Stored dataset items
▼▼▼

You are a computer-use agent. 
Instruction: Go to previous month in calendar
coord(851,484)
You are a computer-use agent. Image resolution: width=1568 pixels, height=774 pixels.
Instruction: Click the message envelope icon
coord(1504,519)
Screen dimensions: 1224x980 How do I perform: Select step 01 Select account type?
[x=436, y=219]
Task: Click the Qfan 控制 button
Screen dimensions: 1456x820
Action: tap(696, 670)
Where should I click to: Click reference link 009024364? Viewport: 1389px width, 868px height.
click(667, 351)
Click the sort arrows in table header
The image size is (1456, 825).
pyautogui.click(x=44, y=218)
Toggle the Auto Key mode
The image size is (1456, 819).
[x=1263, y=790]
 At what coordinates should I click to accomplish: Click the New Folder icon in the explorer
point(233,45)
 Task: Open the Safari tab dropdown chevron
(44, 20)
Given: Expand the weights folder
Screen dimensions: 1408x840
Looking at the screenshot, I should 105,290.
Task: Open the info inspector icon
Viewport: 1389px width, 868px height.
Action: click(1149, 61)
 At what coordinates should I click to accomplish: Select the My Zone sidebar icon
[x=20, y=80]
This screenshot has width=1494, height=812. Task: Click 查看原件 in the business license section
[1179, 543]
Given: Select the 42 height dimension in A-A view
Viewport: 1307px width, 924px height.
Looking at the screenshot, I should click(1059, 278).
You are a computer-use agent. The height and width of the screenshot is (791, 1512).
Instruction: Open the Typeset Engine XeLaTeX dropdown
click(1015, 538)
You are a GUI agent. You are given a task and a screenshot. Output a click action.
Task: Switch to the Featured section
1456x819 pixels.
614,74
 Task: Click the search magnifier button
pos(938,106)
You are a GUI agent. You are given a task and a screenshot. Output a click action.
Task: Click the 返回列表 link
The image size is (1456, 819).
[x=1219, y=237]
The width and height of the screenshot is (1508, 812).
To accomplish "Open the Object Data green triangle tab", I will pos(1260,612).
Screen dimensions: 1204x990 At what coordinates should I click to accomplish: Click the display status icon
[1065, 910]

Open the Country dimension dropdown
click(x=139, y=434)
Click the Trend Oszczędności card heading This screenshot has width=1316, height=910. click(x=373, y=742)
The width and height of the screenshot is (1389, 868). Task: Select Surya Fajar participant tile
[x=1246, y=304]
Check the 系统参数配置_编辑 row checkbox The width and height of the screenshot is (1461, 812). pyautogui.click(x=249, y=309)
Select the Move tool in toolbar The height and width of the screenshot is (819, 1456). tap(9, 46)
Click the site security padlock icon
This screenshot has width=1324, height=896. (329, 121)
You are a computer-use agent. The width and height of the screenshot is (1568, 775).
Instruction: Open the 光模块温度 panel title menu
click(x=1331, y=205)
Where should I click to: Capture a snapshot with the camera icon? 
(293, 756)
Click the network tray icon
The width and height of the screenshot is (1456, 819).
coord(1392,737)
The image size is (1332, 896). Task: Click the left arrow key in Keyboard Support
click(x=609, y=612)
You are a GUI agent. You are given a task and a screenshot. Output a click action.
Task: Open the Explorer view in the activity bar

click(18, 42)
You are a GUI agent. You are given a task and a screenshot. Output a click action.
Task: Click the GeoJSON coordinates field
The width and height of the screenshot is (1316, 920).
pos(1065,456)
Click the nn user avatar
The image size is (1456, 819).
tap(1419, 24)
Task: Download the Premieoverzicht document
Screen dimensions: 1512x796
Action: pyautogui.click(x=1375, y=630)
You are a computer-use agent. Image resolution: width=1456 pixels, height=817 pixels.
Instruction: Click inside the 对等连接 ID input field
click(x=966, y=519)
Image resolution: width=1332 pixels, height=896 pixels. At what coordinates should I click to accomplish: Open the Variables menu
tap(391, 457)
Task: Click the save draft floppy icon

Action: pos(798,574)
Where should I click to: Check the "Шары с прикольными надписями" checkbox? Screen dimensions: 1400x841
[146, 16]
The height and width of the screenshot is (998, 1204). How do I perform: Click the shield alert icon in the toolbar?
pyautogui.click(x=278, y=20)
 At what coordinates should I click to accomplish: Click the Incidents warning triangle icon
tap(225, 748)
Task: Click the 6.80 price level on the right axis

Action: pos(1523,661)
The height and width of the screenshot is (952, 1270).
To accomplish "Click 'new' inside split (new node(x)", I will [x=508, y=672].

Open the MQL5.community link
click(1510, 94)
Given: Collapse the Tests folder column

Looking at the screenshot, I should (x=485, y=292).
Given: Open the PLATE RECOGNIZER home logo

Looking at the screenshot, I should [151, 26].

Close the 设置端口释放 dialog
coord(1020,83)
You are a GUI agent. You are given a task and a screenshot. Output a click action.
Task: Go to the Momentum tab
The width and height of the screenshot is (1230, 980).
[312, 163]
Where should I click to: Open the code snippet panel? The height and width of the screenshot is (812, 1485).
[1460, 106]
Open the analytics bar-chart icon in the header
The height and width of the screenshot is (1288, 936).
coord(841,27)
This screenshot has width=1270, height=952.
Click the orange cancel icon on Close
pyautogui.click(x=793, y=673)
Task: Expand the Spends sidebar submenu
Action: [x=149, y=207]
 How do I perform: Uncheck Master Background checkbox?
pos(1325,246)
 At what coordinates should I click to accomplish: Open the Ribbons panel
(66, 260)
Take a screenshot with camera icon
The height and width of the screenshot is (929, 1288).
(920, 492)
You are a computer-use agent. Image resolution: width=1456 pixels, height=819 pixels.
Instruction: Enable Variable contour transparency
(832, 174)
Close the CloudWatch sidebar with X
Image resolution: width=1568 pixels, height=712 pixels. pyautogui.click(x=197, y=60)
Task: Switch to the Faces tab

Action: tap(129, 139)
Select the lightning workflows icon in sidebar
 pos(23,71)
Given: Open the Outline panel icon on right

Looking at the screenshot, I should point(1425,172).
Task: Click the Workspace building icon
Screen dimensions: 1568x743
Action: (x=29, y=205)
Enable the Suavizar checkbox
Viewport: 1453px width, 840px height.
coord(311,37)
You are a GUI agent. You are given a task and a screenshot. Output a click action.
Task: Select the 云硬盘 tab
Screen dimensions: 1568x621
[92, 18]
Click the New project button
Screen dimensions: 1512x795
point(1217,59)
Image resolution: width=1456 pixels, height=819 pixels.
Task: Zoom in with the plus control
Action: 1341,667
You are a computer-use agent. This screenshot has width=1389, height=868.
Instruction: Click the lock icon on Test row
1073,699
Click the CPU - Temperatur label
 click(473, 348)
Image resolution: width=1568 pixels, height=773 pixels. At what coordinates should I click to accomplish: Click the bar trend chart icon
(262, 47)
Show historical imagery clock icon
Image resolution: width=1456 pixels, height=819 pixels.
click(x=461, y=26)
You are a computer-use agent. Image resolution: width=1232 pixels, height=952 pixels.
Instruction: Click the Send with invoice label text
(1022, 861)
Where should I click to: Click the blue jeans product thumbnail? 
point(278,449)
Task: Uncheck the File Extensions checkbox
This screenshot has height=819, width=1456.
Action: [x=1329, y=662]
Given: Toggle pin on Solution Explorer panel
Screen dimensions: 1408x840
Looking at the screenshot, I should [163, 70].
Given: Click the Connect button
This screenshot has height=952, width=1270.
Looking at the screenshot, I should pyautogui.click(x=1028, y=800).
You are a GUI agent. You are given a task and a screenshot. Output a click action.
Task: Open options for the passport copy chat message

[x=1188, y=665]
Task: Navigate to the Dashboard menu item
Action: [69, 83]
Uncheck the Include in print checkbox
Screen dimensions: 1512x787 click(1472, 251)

▲▲▲

> [What you should do]:
Restate the data in full so that no line differs from the original.

> [Exercise output]:
You are a computer-use agent. 
Instruction: Go to previous month in calendar
coord(851,484)
You are a computer-use agent. Image resolution: width=1568 pixels, height=774 pixels.
Instruction: Click the message envelope icon
coord(1504,519)
Screen dimensions: 1224x980 How do I perform: Select step 01 Select account type?
[x=436, y=219]
Task: Click the Qfan 控制 button
Screen dimensions: 1456x820
Action: tap(696, 670)
Where should I click to: Click reference link 009024364? Viewport: 1389px width, 868px height.
click(667, 351)
Click the sort arrows in table header
The image size is (1456, 825).
pyautogui.click(x=44, y=218)
Toggle the Auto Key mode
The image size is (1456, 819).
[x=1263, y=790]
 At what coordinates should I click to accomplish: Click the New Folder icon in the explorer
point(233,45)
 Task: Open the Safari tab dropdown chevron
(44, 20)
Given: Expand the weights folder
Screen dimensions: 1408x840
Looking at the screenshot, I should 105,290.
Task: Open the info inspector icon
Viewport: 1389px width, 868px height.
Action: click(1149, 61)
 At what coordinates should I click to accomplish: Select the My Zone sidebar icon
[x=20, y=80]
This screenshot has width=1494, height=812. Task: Click 查看原件 in the business license section
[1179, 543]
Given: Select the 42 height dimension in A-A view
Viewport: 1307px width, 924px height.
Looking at the screenshot, I should click(1059, 278).
You are a computer-use agent. The height and width of the screenshot is (791, 1512).
Instruction: Open the Typeset Engine XeLaTeX dropdown
click(1015, 538)
You are a GUI agent. You are given a task and a screenshot. Output a click action.
Task: Switch to the Featured section
1456x819 pixels.
614,74
 Task: Click the search magnifier button
pos(938,106)
You are a GUI agent. You are given a task and a screenshot. Output a click action.
Task: Click the 返回列表 link
The image size is (1456, 819).
[x=1219, y=237]
The width and height of the screenshot is (1508, 812).
To accomplish "Open the Object Data green triangle tab", I will pos(1260,612).
Screen dimensions: 1204x990 At what coordinates should I click to accomplish: Click the display status icon
[1065, 910]

Open the Country dimension dropdown
click(x=139, y=434)
Click the Trend Oszczędności card heading This screenshot has width=1316, height=910. click(x=373, y=742)
The width and height of the screenshot is (1389, 868). Task: Select Surya Fajar participant tile
[x=1246, y=304]
Check the 系统参数配置_编辑 row checkbox The width and height of the screenshot is (1461, 812). pyautogui.click(x=249, y=309)
Select the Move tool in toolbar The height and width of the screenshot is (819, 1456). tap(9, 46)
Click the site security padlock icon
This screenshot has width=1324, height=896. (329, 121)
You are a computer-use agent. The width and height of the screenshot is (1568, 775).
Instruction: Open the 光模块温度 panel title menu
click(x=1331, y=205)
Where should I click to: Capture a snapshot with the camera icon? 
(293, 756)
Click the network tray icon
The width and height of the screenshot is (1456, 819).
coord(1392,737)
The image size is (1332, 896). Task: Click the left arrow key in Keyboard Support
click(x=609, y=612)
You are a GUI agent. You are given a task and a screenshot. Output a click action.
Task: Open the Explorer view in the activity bar

click(18, 42)
You are a GUI agent. You are given a task and a screenshot. Output a click action.
Task: Click the GeoJSON coordinates field
The width and height of the screenshot is (1316, 920).
pos(1065,456)
Click the nn user avatar
The image size is (1456, 819).
tap(1419, 24)
Task: Download the Premieoverzicht document
Screen dimensions: 1512x796
Action: pyautogui.click(x=1375, y=630)
You are a computer-use agent. Image resolution: width=1456 pixels, height=817 pixels.
Instruction: Click inside the 对等连接 ID input field
click(x=966, y=519)
Image resolution: width=1332 pixels, height=896 pixels. At what coordinates should I click to accomplish: Open the Variables menu
tap(391, 457)
Task: Click the save draft floppy icon

Action: pos(798,574)
Where should I click to: Check the "Шары с прикольными надписями" checkbox? Screen dimensions: 1400x841
[146, 16]
The height and width of the screenshot is (998, 1204). How do I perform: Click the shield alert icon in the toolbar?
pyautogui.click(x=278, y=20)
 At what coordinates should I click to accomplish: Click the Incidents warning triangle icon
tap(225, 748)
Task: Click the 6.80 price level on the right axis

Action: pos(1523,661)
The height and width of the screenshot is (952, 1270).
To accomplish "Click 'new' inside split (new node(x)", I will [x=508, y=672].

Open the MQL5.community link
click(1510, 94)
Given: Collapse the Tests folder column

Looking at the screenshot, I should (x=485, y=292).
Given: Open the PLATE RECOGNIZER home logo

Looking at the screenshot, I should [151, 26].

Close the 设置端口释放 dialog
coord(1020,83)
You are a GUI agent. You are given a task and a screenshot. Output a click action.
Task: Go to the Momentum tab
The width and height of the screenshot is (1230, 980).
[312, 163]
Where should I click to: Open the code snippet panel? The height and width of the screenshot is (812, 1485).
[1460, 106]
Open the analytics bar-chart icon in the header
The height and width of the screenshot is (1288, 936).
coord(841,27)
This screenshot has width=1270, height=952.
Click the orange cancel icon on Close
pyautogui.click(x=793, y=673)
Task: Expand the Spends sidebar submenu
Action: [x=149, y=207]
 How do I perform: Uncheck Master Background checkbox?
pos(1325,246)
 At what coordinates should I click to accomplish: Open the Ribbons panel
(66, 260)
Take a screenshot with camera icon
The height and width of the screenshot is (929, 1288).
(920, 492)
You are a computer-use agent. Image resolution: width=1456 pixels, height=819 pixels.
Instruction: Enable Variable contour transparency
(832, 174)
Close the CloudWatch sidebar with X
Image resolution: width=1568 pixels, height=712 pixels. pyautogui.click(x=197, y=60)
Task: Switch to the Faces tab

Action: tap(129, 139)
Select the lightning workflows icon in sidebar
 pos(23,71)
Given: Open the Outline panel icon on right

Looking at the screenshot, I should point(1425,172).
Task: Click the Workspace building icon
Screen dimensions: 1568x743
Action: (x=29, y=205)
Enable the Suavizar checkbox
Viewport: 1453px width, 840px height.
coord(311,37)
You are a GUI agent. You are given a task and a screenshot. Output a click action.
Task: Select the 云硬盘 tab
Screen dimensions: 1568x621
[92, 18]
Click the New project button
Screen dimensions: 1512x795
point(1217,59)
Image resolution: width=1456 pixels, height=819 pixels.
Task: Zoom in with the plus control
Action: 1341,667
You are a computer-use agent. This screenshot has width=1389, height=868.
Instruction: Click the lock icon on Test row
1073,699
Click the CPU - Temperatur label
 click(473, 348)
Image resolution: width=1568 pixels, height=773 pixels. At what coordinates should I click to accomplish: Click the bar trend chart icon
(262, 47)
Show historical imagery clock icon
Image resolution: width=1456 pixels, height=819 pixels.
click(x=461, y=26)
You are a computer-use agent. Image resolution: width=1232 pixels, height=952 pixels.
Instruction: Click the Send with invoice label text
(1022, 861)
Where should I click to: Click the blue jeans product thumbnail? 
point(278,449)
Task: Uncheck the File Extensions checkbox
This screenshot has height=819, width=1456.
Action: [x=1329, y=662]
Given: Toggle pin on Solution Explorer panel
Screen dimensions: 1408x840
Looking at the screenshot, I should [163, 70].
Given: Click the Connect button
This screenshot has height=952, width=1270.
Looking at the screenshot, I should pyautogui.click(x=1028, y=800).
You are a GUI agent. You are given a task and a screenshot. Output a click action.
Task: Open options for the passport copy chat message

[x=1188, y=665]
Task: Navigate to the Dashboard menu item
Action: [69, 83]
Uncheck the Include in print checkbox
Screen dimensions: 1512x787 click(1472, 251)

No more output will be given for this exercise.